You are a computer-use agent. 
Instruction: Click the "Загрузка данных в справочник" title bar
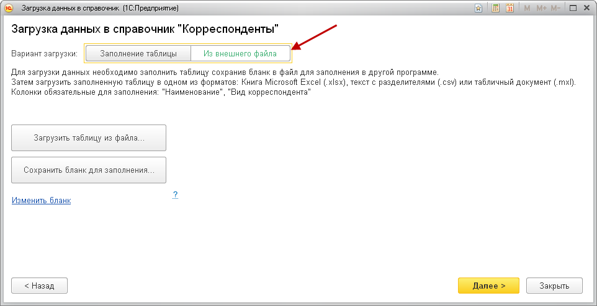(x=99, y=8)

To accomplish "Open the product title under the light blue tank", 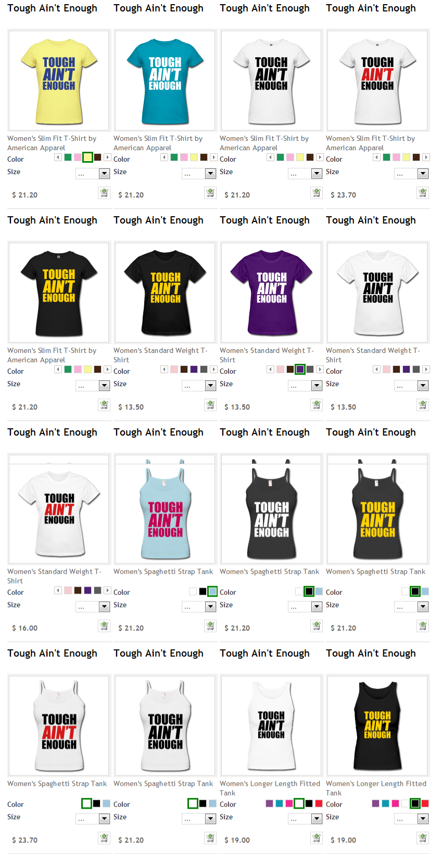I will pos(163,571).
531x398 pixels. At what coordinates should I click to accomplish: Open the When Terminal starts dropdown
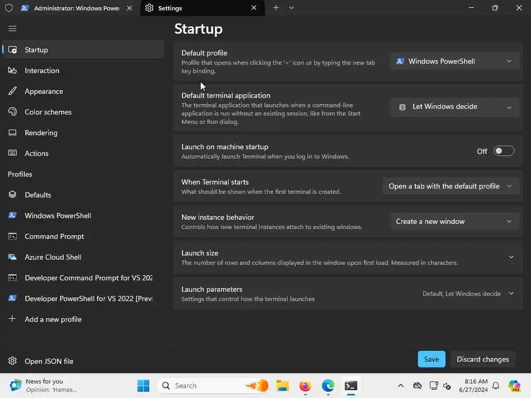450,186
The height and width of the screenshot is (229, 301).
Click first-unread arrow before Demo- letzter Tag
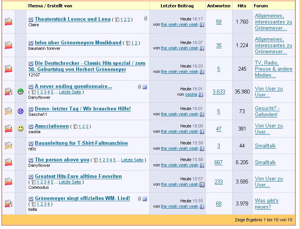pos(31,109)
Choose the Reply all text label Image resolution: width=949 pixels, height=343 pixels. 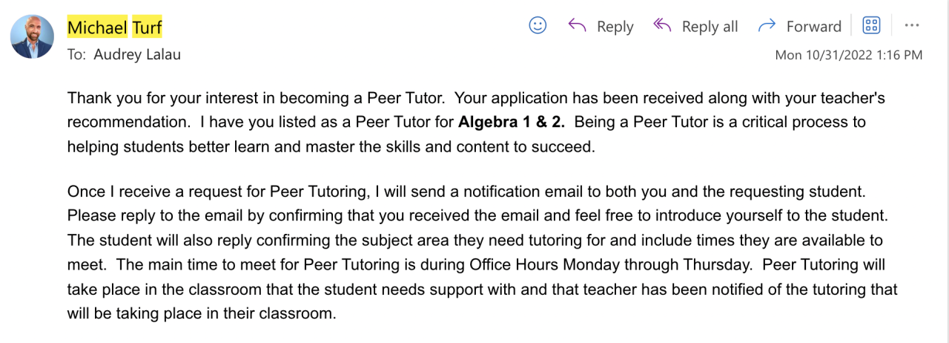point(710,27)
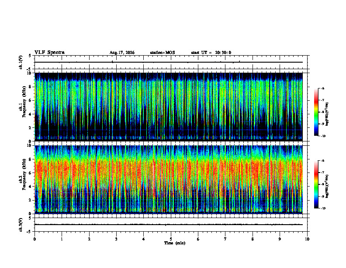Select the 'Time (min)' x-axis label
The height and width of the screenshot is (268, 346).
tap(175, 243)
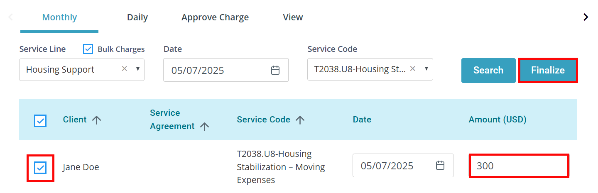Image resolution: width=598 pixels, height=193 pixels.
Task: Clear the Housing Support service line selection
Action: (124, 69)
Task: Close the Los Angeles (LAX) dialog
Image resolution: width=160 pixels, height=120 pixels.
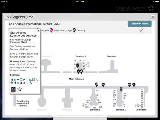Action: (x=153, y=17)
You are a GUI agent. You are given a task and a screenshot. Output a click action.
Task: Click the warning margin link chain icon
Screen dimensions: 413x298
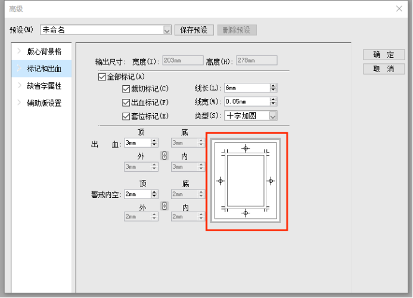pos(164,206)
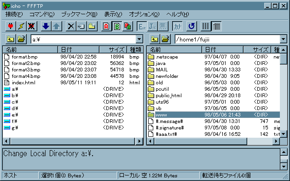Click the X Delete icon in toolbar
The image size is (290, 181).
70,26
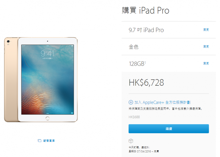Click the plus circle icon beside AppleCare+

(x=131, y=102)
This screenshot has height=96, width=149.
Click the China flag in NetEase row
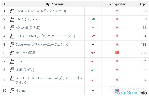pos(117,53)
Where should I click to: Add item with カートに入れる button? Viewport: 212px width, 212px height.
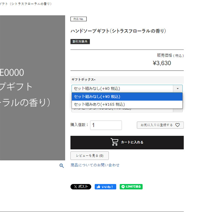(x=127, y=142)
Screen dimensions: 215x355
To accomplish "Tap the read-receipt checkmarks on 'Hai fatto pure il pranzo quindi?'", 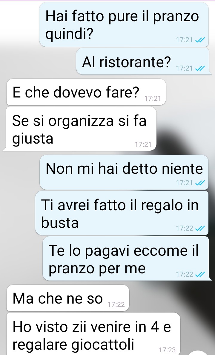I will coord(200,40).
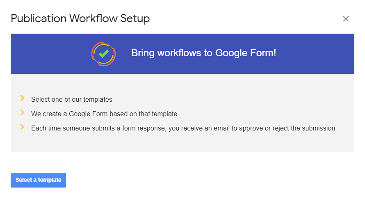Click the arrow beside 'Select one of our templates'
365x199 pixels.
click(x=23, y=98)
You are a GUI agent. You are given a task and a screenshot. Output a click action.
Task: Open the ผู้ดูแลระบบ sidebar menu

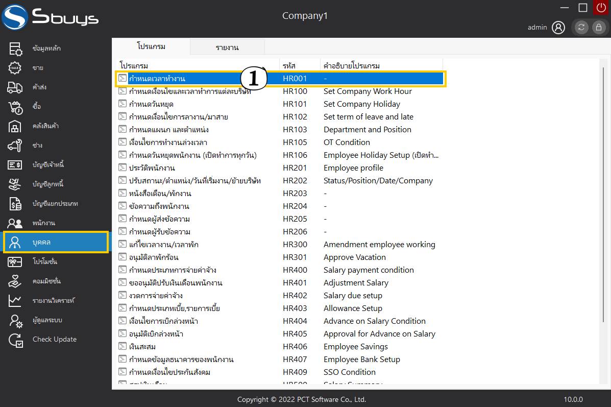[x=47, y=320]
*****
-- Task to complete --
Starting at the line containing "Task: Close the Los Angeles (LAX) dialog" and finishing at the line containing "Screen dimensions: 215x355", return those lines exactly as they appear above, without the pictures.

-- Answer below --
Task: Close the Los Angeles (LAX) dialog
Image resolution: width=160 pixels, height=120 pixels.
Action: (x=153, y=17)
You are a GUI agent. You are given a task and a screenshot. Output a click action.
Task: Click the warning margin link chain icon
Screen dimensions: 413x298
pos(164,206)
Click the X Delete icon in toolbar
The image size is (290, 181).
70,26
Click the plus circle icon beside AppleCare+

(x=131, y=102)
This screenshot has height=96, width=149.
Click the China flag in NetEase row
pos(117,53)
Where should I click to: Add item with カートに入れる button? Viewport: 212px width, 212px height.
(x=127, y=142)
Screen dimensions: 215x355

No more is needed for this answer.